How to complete this task –
Whenever a line in the material below includes "computer", copy that line.

Material for this task –

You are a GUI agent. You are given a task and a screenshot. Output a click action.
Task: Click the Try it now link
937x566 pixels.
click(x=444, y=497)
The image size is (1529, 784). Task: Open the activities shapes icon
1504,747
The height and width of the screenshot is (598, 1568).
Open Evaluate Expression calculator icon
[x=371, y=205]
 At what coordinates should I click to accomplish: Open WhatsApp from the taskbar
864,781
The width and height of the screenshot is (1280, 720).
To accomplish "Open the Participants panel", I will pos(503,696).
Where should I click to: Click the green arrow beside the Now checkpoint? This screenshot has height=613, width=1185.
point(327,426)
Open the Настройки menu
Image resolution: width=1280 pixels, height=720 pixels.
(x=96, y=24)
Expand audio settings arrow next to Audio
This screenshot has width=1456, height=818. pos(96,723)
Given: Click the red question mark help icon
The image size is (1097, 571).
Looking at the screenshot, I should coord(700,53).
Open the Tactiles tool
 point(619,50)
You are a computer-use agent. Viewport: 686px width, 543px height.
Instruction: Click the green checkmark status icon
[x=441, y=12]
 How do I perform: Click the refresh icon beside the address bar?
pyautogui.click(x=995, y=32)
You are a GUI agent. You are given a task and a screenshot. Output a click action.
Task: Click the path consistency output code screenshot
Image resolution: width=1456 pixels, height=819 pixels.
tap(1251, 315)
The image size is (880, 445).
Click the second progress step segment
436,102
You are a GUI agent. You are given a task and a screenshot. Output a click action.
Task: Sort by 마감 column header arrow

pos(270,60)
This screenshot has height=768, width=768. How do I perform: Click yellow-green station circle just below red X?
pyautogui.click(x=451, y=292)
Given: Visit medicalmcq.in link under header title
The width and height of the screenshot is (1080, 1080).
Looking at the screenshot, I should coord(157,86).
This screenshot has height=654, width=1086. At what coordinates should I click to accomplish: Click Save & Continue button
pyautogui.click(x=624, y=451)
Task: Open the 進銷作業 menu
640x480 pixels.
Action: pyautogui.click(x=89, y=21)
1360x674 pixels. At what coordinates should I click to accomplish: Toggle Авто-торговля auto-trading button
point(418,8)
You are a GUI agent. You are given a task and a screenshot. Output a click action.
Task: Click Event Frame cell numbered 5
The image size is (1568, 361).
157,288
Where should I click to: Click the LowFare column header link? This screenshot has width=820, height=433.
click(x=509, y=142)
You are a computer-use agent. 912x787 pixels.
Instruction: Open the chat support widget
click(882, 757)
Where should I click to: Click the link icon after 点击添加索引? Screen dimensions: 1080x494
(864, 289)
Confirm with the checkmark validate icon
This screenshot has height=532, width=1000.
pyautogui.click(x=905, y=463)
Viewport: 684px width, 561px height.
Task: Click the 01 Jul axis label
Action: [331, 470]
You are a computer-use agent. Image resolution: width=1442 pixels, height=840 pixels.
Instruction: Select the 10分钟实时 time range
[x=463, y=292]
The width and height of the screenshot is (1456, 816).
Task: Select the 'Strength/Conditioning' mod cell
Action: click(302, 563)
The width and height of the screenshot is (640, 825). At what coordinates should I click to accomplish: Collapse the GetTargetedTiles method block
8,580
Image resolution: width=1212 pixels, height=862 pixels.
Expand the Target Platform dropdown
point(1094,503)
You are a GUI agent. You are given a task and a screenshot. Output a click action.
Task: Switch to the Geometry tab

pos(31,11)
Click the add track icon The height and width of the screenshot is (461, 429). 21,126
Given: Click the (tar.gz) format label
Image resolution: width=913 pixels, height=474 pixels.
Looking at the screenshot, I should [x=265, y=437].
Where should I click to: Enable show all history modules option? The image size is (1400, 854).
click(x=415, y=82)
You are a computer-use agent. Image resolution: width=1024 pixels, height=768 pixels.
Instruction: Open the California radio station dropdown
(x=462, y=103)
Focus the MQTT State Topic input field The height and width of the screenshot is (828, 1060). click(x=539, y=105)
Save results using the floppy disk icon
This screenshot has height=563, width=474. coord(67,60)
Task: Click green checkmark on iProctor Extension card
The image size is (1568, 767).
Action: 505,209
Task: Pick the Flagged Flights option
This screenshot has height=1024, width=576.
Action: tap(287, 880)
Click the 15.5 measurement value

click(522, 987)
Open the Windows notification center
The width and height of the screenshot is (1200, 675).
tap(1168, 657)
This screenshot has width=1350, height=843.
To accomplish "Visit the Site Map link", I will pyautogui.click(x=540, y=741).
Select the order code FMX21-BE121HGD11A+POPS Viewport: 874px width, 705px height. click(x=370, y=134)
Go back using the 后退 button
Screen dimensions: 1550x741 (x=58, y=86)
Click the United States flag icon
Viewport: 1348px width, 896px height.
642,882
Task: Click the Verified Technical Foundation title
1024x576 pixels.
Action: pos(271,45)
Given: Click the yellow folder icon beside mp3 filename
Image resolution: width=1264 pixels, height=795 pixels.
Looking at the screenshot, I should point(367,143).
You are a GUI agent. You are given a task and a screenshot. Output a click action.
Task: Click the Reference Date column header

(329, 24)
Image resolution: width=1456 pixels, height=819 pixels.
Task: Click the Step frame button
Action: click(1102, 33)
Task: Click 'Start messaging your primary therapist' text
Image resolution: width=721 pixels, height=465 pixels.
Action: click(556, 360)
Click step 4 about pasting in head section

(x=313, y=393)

Task output –
You are a computer-use agent. Viewport: 686px width, 543px height.
You are a computer-use agent. 912x787 pixels.
You are a computer-use agent. Image resolution: width=1442 pixels, height=840 pixels.
You are a computer-use agent. Image resolution: width=1024 pixels, height=768 pixels.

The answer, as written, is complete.